The only PUP no one loves
They're called PUPs—Potentially Unwanted Programs—and they sneak onto your system as accessories to the program you actually intend to install. They're annoying, and they can result in slower performance, space-stealing browser toolbars, annoying pop-ups, and even loss of privacy.
You don’t have to give up free software to avoid PUPs, but you do have to pay attention. Each PUP first appears as a trap in the desired program’s installation wizard.
Ian Paul recently recommended a program called Unchecky that attempts to uncheck installation options for you, but I prefer just being careful. Here are some tricks and traps to look out for during software installations.
Not too long ago, I needed a simple program that could do one simple task: Convert a video DVD—a DVD I created myself, with no DRM issues—into an ISO file. So I downloaded FreeAudioVideoSoft’s All Free ISO Ripper.
As I walked through the installation wizard, I found something of a PUP mother lode. Every dirty trick I knew, and a few I hadn’t seen before, popped up during the installation. This made the ISO ripper a perfect tool for teaching people how to install a program…and only install the program.
So let’s click Next and get on with it.
A false sense of security
Okay, this second page of the wizard looks pretty harmless. In fact, it is pretty harmless.
The creators of the program even left the desktop shortcut option off by default. Good for them. Far too many programs want to mess up your desktop.
Enjoy this. It's the last good thing you'll see from them for the rest of the installation.
The first trap: Standard installations
How nice: The wizard recommends that you make your life a little easier with the Standard Installation.
But check out the top of the window. This isn't about installing All Free ISO Ripper. It's about installing the AVG Toolbar. That's not what you signed up for.
Here's the first rule about avoiding PUPs: Never accept the "Standard Installation," "the Express Installation," the "Default Installation," or any installation that is "(recommended)."
Even if the page mentions no program other than the one you want, always select the Custom installation option.
Disarm the trap
Look what you get when you select Custom installation! You get options, already checked, not only to install the toolbar, but to let it take over your browser's Home and Search settings.
Is that why you're installing a DVD-to-ISO ripping tool? I didn't think so.
Obviously, you need to uncheck those options before you continue.
Trap number 2: Advanced mode
The next page in the installation wizard looks a lot like the last one, except that the default is Express (recommended), and the wizard wants to install something called PureLeads.
But this time, the wizard warns you that the Custom installation is "(advanced)." Uh-oh—this one is for real, hardcore techies! Do you dare click that option?
Trap number 2: Not so advanced after all
If you can gather the courage to do so, you'll find a single option which really isn't all that advanced: Install PureLeads.
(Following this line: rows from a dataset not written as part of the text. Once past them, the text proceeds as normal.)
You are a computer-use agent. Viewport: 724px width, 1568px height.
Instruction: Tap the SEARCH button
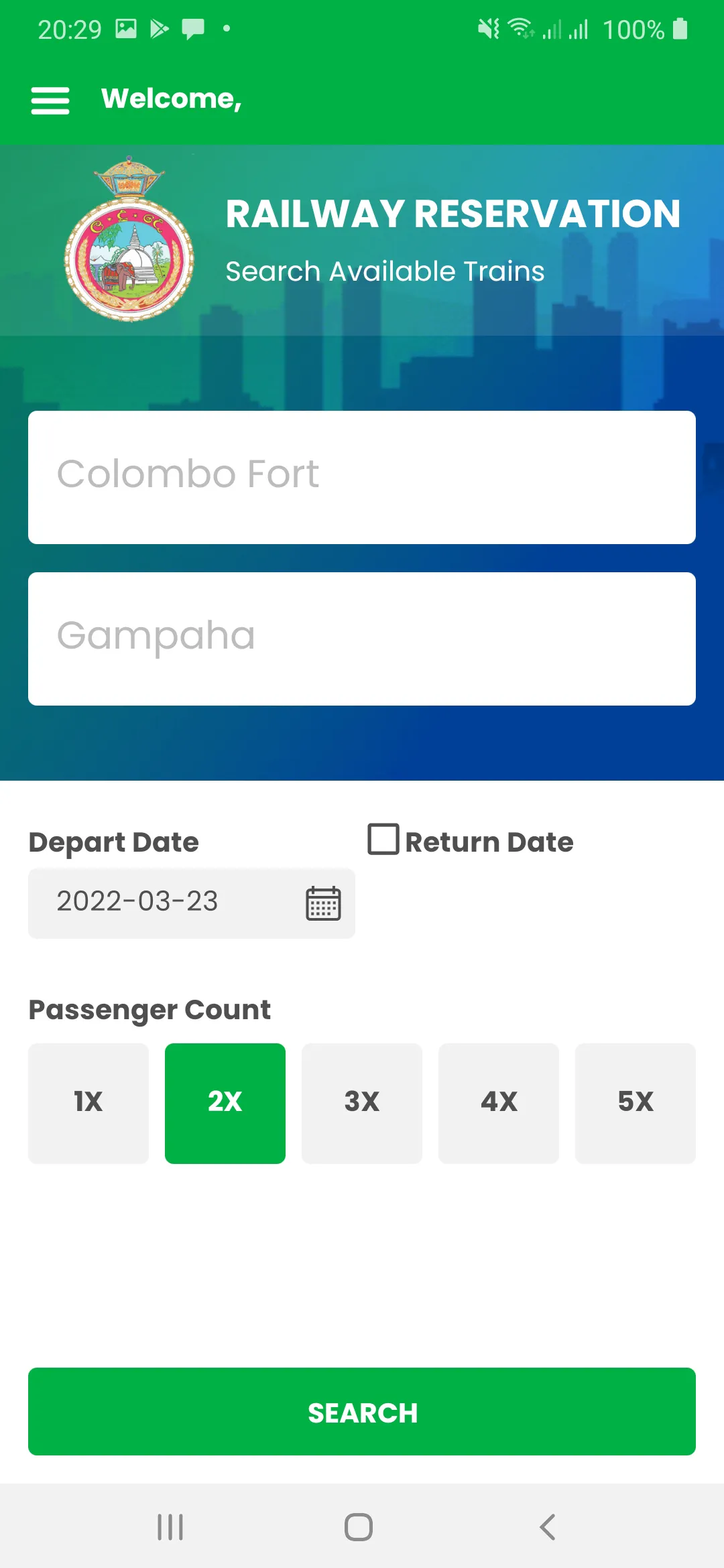click(362, 1411)
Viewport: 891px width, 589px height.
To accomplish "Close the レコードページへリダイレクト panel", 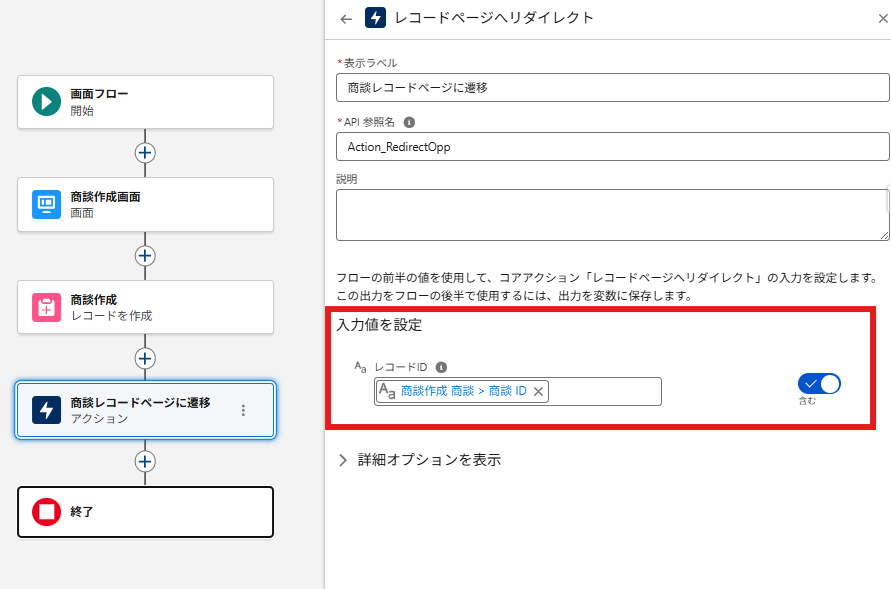I will (x=881, y=18).
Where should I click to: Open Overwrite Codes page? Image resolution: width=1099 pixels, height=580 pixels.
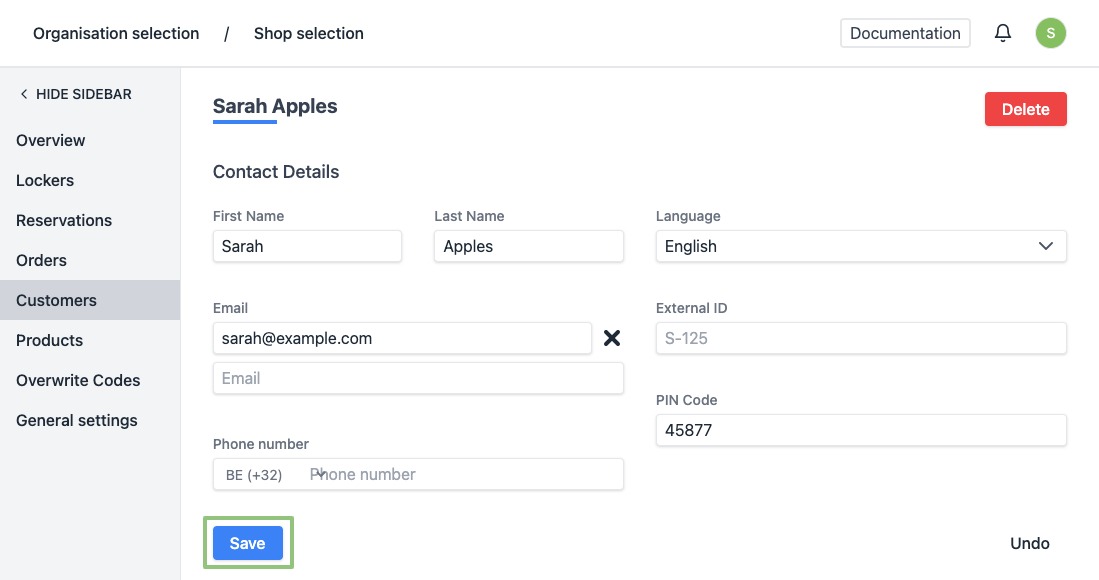pyautogui.click(x=78, y=380)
Go ahead. Uncheck the option. I'm sure that's not too "advanced" for you.
A dirty shade of gray
I try to be a generous person. I give to various causes and charities. And they all bury me in email asking for more money.
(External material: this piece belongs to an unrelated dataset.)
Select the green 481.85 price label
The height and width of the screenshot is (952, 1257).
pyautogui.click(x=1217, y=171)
The last thing I need is a "Cause of the Month Reminder" from some organization named We-Care.com. (Why in the world isn't it We-Care.org?)
Obviously, you need to click I do not accept and go on. But how can you? I do not accept is grayed-out!
Except it isn't. It's just grayed.
This is a dirty trick. The option you want may look unavailable, but if you point your mouse to it, you may still be able to select it.
Say "I don't"
I tend not to trust supposed Windows “optimizers.” In almost every case, the software is either too cautious to do any good, or too reckless to be safe. Obviously, I would want to uncheck the option to install PC Utilities Pro: Optimizer Pro.
Except, there’s no such option to uncheck.
Read the fine print
Finally! Something we all know and ignore: the program's End User License Agreement. There's nothing like a massive block of dense legalese to make you select Accept and go on with your life.
But before you do so, take a second look at this particular EULA. The title reads "All Free ISO Ripper includes RelevantKnowledge." The first sentence also mentions RelevantKnowledge as software "included in this download."
The real relevant knowledge, so to speak, is that this isn't the All Free ISO Ripper EULA.
You can click Decline and go on.
Curiously enough, All Free ISO Ripper doesn’t have its own EULA. After declining the RelevantKnowledge one, the real program—the one that I wanted—installed in seconds.
If you’re patient enough, you get what you wanted, and only what you wanted.
Happily ever after
When it came time to use All Free ISO Ripper for the purpose I downloaded it for, it worked like a dream. Easy, quick, and effective.
That's the thing about free software with PUPs: The installation is tricky. If you miss a trick or trap, you can waste time uninstalling software you never wanted to install in the first place.
If you keep a keen eye out for tricks and traps, you can get something good for free.